On the 16th the two prisoners Smith and Whitehouse were led out to execution. Smith suffered, after warning the crowd which attended him to guard against breaking the Sabbath. Whitehouse, being evidently the tool of Smith, and a much younger man, was pardoned by the governor. His excellency, after the execution, expressed in public orders, his hope that neither the example he had that day found himself compelled to make of one offender, nor the lenity which he had shown to another, would be without their effect: it would always be more grateful to him to spare than to punish; but he felt it necessary on that occasion to declare, that if neither the justice which had been done, nor the mercy which had been shown, tended to decrease the perpetration of offences, it was his determination in future to put in execution whatever sentence should be pronounced on offenders by the court of criminal judicature.
A small printing-press, which had been brought into the settlement by Mr. Phillip, and had remained from that time unemployed, was now found very useful; a very decent young man, one George Hughes, of some abilities in the printing line, having been found equal to conducting the whole business of the press. All orders were now printed, and a number thrown off sufficient to ensure a more general publication of them than had hitherto been accomplished.

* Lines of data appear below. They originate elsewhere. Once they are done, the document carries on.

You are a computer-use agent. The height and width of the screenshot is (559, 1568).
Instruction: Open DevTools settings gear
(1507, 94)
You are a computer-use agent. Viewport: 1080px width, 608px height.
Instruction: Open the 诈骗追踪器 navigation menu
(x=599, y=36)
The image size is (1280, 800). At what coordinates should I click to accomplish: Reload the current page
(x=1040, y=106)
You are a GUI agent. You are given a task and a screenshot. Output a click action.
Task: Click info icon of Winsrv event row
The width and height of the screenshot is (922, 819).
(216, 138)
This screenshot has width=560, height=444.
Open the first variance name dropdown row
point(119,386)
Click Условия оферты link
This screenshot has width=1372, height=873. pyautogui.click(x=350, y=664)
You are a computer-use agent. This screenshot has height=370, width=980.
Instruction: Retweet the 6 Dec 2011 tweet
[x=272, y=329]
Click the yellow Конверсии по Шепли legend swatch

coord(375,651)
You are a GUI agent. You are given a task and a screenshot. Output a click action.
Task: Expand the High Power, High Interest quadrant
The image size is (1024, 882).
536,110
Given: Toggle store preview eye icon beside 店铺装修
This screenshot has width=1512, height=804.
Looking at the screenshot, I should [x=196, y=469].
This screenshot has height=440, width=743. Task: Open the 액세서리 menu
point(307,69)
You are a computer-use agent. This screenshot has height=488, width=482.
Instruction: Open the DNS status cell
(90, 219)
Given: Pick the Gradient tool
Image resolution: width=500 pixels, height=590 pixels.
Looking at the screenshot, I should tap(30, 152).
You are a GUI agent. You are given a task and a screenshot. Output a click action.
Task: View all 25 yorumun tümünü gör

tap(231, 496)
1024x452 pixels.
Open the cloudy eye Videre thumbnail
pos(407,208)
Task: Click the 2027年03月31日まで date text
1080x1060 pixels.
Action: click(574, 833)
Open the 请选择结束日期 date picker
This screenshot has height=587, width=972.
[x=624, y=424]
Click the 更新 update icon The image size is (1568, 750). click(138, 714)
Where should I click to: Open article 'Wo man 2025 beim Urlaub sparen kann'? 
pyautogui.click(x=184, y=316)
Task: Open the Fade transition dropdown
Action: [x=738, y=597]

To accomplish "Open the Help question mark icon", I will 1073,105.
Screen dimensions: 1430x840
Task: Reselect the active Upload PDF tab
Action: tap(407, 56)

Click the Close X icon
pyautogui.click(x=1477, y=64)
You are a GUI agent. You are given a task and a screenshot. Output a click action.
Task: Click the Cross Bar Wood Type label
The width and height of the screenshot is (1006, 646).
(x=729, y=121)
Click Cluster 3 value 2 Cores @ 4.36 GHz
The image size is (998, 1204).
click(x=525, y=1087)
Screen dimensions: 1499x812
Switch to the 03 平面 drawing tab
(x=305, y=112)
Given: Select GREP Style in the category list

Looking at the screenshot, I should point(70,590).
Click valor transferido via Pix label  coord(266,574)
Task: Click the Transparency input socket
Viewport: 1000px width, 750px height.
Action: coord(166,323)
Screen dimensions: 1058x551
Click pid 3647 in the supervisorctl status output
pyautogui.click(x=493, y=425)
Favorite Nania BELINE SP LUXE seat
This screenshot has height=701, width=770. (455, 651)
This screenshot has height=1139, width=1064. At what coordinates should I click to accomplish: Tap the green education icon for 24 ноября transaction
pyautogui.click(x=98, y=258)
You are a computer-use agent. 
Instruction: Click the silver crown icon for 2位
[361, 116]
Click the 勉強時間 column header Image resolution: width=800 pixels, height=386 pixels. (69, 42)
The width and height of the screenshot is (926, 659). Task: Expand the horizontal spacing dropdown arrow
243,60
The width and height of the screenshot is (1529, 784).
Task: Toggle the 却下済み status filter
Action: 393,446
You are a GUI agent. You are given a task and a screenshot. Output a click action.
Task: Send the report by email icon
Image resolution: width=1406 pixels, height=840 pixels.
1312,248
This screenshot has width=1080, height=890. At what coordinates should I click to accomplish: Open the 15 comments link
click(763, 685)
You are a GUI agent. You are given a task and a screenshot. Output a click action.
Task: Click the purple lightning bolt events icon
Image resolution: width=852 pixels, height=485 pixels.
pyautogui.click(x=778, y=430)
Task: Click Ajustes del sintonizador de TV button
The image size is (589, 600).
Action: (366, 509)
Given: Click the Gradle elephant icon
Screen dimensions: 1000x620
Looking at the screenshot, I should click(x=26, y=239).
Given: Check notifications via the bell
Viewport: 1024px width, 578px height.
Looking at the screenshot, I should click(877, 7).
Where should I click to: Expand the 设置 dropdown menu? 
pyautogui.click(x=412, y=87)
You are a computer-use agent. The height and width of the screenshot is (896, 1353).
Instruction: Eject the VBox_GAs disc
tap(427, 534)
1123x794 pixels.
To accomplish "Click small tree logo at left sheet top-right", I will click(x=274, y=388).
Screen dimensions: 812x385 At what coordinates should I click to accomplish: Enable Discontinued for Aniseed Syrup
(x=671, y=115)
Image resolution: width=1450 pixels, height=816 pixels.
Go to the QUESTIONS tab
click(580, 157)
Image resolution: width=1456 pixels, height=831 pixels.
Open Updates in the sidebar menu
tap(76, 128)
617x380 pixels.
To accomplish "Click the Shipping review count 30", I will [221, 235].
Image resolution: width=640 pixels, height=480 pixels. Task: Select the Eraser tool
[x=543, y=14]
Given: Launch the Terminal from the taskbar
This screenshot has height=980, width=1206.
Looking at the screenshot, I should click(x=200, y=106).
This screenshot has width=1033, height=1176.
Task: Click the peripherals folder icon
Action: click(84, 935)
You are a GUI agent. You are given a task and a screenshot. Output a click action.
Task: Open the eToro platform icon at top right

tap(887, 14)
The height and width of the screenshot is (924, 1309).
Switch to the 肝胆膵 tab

Some time after the arrival of the Sovereign the full allowance of salt meat was issued, and the hours of public labour regulated, more to the advantage of government than had for a considerable time, owing to the shortness of the ration, been the case. Instead of completing in a few hours the whole labour which was required of a man for the day, the convicts were now to work the whole day, with the intermission of two hours and a half of rest. Many advantages were gained by this regulation; among which not the least was, the diminution of idle time which the prisoners before had, and which, emphatically terming their own time, they applied as they chose, some industriously, but by far the greater part in improper pursuits, as gaming, drinking, and stealing.
The full ration of flour was issued to the Military, on account of the 'hard duty which had lately fallen upon the regiment;' but they were informed, that the quantity of flour in the public store would not admit of their receiving such allowance for any length of time. Four pounds were issued to the prisoners, and some other grain given to them to make up the difference.